NeighborFinder is an R package enabling the identification of the local neighborhood of a species of interest, based on microbiome data.
Using cross-validated multiple linear regression with ℓ1 penalty and microbiome-specific filters, our approach infers interpretable species-centered interactions, with F1 score ≥ 0.95 on simulated datasets ranging from 250 to 1000 samples.
From several abundance tables of metagenomic data, NeighborFinder suggests a shortlist of companion species based on the integration of results. A visualization via a network is proposed.
NeighborFinder is tailored to microbiome data. It was specifically developed for shotgun metagenomic data and includes a default normalization step for such datasets, but can accommodate metabarcoding data (and other count-based inputs) by skipping it.
You can install the latest NeighborFinder version from the public github repo
if (!requireNamespace('remotes')) {
install.packages("remotes")
}
remotes::install_github('metagenopolis/NeighborFinder')Note that this R package depends on versions >= 3.5.0 and was recently tested on R 4.4.1.

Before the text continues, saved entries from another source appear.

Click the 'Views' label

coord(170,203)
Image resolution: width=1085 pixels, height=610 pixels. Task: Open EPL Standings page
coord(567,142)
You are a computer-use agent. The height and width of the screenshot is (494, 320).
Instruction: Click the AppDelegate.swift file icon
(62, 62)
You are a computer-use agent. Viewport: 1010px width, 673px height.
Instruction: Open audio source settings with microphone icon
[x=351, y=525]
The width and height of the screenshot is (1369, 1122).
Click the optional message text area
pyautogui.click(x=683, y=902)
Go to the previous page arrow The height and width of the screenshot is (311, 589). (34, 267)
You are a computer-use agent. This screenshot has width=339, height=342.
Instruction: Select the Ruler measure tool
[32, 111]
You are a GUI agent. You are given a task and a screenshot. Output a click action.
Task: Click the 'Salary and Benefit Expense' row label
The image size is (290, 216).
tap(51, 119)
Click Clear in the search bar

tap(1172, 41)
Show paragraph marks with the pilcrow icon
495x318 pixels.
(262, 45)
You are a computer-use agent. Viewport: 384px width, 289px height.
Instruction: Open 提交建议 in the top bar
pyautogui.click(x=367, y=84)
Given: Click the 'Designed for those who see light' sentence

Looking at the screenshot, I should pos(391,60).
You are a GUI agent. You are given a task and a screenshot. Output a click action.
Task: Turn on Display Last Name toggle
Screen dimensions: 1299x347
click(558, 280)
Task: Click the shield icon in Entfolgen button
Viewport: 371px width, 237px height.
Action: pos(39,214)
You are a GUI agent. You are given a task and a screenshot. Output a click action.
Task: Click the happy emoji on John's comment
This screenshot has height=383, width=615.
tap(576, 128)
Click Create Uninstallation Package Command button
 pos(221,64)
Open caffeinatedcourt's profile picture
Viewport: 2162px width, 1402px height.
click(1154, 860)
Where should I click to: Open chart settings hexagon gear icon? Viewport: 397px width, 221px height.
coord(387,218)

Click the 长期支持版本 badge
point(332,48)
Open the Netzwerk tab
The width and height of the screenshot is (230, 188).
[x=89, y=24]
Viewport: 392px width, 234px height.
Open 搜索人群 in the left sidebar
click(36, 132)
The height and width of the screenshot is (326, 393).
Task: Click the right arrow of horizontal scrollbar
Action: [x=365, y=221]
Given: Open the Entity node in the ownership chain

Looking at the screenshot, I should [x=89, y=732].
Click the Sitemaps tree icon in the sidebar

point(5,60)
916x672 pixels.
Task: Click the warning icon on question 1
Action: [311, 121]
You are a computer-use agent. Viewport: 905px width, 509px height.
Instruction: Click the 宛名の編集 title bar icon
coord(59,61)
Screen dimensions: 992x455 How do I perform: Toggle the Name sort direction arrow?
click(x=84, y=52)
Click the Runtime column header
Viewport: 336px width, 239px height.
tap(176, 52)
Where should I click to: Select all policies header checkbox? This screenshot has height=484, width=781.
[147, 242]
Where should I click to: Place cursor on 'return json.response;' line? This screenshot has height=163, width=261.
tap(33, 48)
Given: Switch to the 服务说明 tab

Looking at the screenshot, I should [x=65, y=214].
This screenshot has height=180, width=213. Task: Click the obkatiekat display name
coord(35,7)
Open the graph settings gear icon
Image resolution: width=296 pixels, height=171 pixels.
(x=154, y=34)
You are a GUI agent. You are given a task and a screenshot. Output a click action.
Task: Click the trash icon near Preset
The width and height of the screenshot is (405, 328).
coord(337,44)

The main input of apply_neighborfinder() is an abundance table with
species as rows and samples as columns. For more details, see section
“Input dataframe format” in the Tech
report. For an
illustrated example, please refer to the
vignette.
The output is an edge table in tibble format, i.e. a table with 3
columns: node1, node2, and coef. This table gathers the potential
neighbors of a species of interest found with apply_neighborfinder().
With this output, a network can be created with visualize_network().
The vignette provides an overview of the various use cases of NeighborFinder through examples based on real data extracted from this repository.